■ **DOCUMENT**
------------------------------------------------------------

# Presque Isle



## rangercupZ20 (May 27, 2010)

Anybody know how the fishing is at Presque? Going to be heading up there in a week just curious if they are in the bay and how the bite has been. Thanks


----------



## NewbreedFishing (Apr 15, 2004)

i havent heard much since that warm week. have had stiff cold winds up there and a lil snow. some fish in the bay but not in masses.


----------



## cheezman (Jul 4, 2011)

Check this report out....it is updated every week also.

http://www.goerie.com/article/20120...hwestern-Pennsylvania-fishing-report-April-27


----------



## walcat (Apr 11, 2004)

Go to www.fisherie.com. See menue on left


----------



## WPM (Jun 9, 2006)

Anyone fished the Bay recently? We're planning to hit it on Friday, looking mainly for smallies, but we'll probably try the western areas for LMB as well. 
I'll post results.

WPM


----------



## selfproclaim (May 19, 2011)

Any luck? I am heading that way tomorrow.


Outdoor Hub mobile, the outdoor information engine


----------



## rangercupZ20 (May 27, 2010)

Fished it last weekend. Weather wasn't helpful. First say 20-30mph winds. Even the bay was rough. Fishing was slow but we did manage some nice fish. Dropshot and jerkbaits. Good luck


----------



## WPM (Jun 9, 2006)

Just got back.
We fished the Bay from 9:00am to 6:00pm. The forecast had called for waves 1 ft or less, but was changed to 1 to 2s with a brisk west wind. Reality was a steady blow and wall-to-wall whitecaps - very challenging as we took my 14 ftr based on the earlier prediction.
Spent the whole day in warm clothes and rain suits, but otherwise it was a good day. Can't say how the many other boats (lots of them) did, but we had at least some action on almost every drift.
We got 9 smallies, some sheeps and some white bass. All fish came from the humps in 17 to 20 FOW straight out from the Marina Bay outlet on crayfish and minnow patterns (we were fly rodding). 

WPM


----------



## NewbreedFishing (Apr 15, 2004)

nice report, fly roddin in big waters....pretty neat!!
cant wait to get up there this summer and do some off shore bronzebackin :B


----------



## selfproclaim (May 19, 2011)

------------------------------------------------------------

■ **REQUESTS**
(1) According to the Presque Isle fishing thread, how many smallies did WPM catch on the Bay?
(2) Carry the Presque Isle fishing thread forward from its final line.
The material that comes next is separate from the Presque Isle fishing thread.

(Excerpt from a data file)
------------------------------------------------------------

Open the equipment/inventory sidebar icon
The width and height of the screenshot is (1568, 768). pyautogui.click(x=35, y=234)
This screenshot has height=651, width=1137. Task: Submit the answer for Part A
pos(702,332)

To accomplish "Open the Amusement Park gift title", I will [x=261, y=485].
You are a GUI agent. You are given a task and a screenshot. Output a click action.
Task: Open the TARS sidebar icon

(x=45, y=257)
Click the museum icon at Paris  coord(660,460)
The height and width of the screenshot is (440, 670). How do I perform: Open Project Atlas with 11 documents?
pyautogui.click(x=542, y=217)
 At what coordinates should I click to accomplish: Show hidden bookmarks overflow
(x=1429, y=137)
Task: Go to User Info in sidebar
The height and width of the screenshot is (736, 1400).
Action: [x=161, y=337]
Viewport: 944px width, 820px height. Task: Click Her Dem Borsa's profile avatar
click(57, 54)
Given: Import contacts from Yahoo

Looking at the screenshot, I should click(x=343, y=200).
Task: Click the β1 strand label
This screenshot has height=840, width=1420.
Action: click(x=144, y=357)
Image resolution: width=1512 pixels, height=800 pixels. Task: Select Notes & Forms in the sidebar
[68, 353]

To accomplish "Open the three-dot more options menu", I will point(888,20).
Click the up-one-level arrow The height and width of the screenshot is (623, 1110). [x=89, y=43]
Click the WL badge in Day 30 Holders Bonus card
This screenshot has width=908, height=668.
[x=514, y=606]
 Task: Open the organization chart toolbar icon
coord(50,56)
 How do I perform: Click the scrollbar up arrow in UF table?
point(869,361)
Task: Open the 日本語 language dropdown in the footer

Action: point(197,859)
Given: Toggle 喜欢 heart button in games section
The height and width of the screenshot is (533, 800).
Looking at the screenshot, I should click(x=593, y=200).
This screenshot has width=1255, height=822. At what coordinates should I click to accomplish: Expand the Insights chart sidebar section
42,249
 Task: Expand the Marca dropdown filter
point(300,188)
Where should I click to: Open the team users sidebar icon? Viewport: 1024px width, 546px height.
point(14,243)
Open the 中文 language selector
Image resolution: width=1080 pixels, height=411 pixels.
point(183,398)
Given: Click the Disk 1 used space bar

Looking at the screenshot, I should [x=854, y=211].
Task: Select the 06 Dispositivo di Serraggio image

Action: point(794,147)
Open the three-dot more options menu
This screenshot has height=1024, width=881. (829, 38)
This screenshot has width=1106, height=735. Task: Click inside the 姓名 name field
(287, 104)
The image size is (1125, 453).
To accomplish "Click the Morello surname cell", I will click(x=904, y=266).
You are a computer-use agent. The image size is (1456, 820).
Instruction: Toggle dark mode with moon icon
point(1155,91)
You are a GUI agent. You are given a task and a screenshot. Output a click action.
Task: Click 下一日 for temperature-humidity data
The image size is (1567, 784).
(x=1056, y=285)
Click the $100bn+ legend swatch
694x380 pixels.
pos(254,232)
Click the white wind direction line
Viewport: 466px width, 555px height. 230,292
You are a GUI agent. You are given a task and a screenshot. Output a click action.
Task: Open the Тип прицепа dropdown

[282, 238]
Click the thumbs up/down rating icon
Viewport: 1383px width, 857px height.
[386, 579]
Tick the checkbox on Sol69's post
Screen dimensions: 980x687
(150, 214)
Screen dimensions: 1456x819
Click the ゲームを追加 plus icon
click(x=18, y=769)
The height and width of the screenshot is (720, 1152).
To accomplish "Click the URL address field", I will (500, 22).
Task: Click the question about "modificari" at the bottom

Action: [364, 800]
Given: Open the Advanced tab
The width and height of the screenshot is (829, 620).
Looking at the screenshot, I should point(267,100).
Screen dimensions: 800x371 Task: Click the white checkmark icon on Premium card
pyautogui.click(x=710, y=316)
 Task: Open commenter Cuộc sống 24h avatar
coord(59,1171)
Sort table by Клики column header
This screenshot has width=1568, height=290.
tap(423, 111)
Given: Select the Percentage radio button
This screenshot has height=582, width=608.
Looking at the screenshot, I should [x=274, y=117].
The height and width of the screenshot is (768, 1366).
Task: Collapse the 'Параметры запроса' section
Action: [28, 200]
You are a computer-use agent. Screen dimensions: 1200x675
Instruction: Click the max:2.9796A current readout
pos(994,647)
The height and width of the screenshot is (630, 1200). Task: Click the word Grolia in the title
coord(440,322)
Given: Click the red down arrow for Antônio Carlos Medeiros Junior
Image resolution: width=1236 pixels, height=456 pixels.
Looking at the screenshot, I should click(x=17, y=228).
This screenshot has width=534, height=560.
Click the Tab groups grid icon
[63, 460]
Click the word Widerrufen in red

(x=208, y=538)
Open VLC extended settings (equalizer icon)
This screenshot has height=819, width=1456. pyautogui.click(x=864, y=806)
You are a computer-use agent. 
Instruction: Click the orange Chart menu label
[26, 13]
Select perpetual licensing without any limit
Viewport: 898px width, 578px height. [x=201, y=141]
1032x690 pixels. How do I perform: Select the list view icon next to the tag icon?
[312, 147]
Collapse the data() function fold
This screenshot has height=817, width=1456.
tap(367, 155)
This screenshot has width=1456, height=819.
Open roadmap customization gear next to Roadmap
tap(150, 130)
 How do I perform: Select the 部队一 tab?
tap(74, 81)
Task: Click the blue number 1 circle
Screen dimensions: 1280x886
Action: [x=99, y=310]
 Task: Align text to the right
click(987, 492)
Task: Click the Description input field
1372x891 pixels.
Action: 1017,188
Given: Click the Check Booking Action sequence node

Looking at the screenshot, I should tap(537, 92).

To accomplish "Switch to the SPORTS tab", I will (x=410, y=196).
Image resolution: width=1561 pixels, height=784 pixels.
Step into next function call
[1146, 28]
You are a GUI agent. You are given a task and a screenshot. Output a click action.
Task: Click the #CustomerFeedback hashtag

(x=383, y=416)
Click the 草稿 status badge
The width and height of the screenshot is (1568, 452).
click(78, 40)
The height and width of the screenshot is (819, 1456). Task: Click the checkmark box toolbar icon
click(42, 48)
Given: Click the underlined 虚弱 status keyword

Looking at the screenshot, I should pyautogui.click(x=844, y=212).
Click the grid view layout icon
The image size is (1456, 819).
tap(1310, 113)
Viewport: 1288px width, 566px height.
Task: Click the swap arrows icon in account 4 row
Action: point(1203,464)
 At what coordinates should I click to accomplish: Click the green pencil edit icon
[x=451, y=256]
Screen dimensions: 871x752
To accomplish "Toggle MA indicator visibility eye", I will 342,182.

------------------------------------------------------------

■ **ANSWERS TO THE EXERCISES**
(1) Nine.

(2)
The wife and I fished today and had a blast. Thank for the update and feedback! 


Outdoor Hub mobile, the outdoor information engine


----------



## P-NUT (May 17, 2009)

Any details? How are the weeds? Any specific pattern? Heading up the 19th and was just wondering what to expect.


----------



## FishermanMurph (Jan 29, 2012)

Windy and white caps, sound like a typical day on my hometown water.  Nice bass, I'm heading up there in couple weeks but going into the lagoons or one of the inland waters with the canoe to look for pike (in the lagoons) or bass.


----------



## selfproclaim (May 19, 2011)

We caught all of our fish in 3-5 FOW. They are there in numbers, we caught fish on everything from spinners, red-eye shad, tubes, and drop shots.


Outdoor Hub mobile, the outdoor information engine


----------



## P-NUT (May 17, 2009)

Thanks for the info. Can't wait to get up there Saturday! Will post report.


----------



## selfproclaim (May 19, 2011)

How was it?


Outdoor Hub mobile, the outdoor information engine


----------



## P-NUT (May 17, 2009)

Sorry for the delay in posting. It was not as good as I was hoping for, but not terrible. Saw a lot of empty beds on the flats. Seems like most smallies were done spawning and starting to move out. That's not saying we didn't get smallies just not high numbers. If I were heading back up soon I think I would target largemouth. Did find a decent batch of them on the Erie side of the bay. Senko was our best bait.


----------



## wishfishn (Jul 23, 2010)

We fished Fri, Sat, and til noon on Sun. Between 4 of us, we boated about 60 smallies. It was our first trip so we were figuring some things out. We avoided the pack around the monument and fished between 12-18 fow. Most were caught on 3" grub but I caught a few on a husky jerk.
19.5" was the largest but got several 18". Not sure how we measured up to the norm, but we'll be doing this at least once a year.


----------



## P-NUT (May 17, 2009)

We had 2 boats with 2 guys in each. Spent most our time in Misery bay. Had in the 60 fish range with a mix of lm and sm with probably 40 of those being smallies. Our biggest were a couple that might have gone 18 inches. Keep going back! You will eventually hit it when they are "on." Those are the days where you can expect 60 to 80 + fish a day... per boat! I have been fortunate to have 60 to 80 fish days 2 out of the last three trips. That place can be phenomenal!


----------



## wishfishn (Jul 23, 2010)

are the smallmouth still in the bay mid-june?
thinking about a return trip june 9th


----------



## selfproclaim (May 19, 2011)

Fish are there thru middle of July. Obviously less as time goes on, but still there. I fished Sunday and Monday, 3 ppl in boat, caught 120 plus smallies in 1.5 days with a 4.5 hour rain out Sunday. Also caught dozen largemouth.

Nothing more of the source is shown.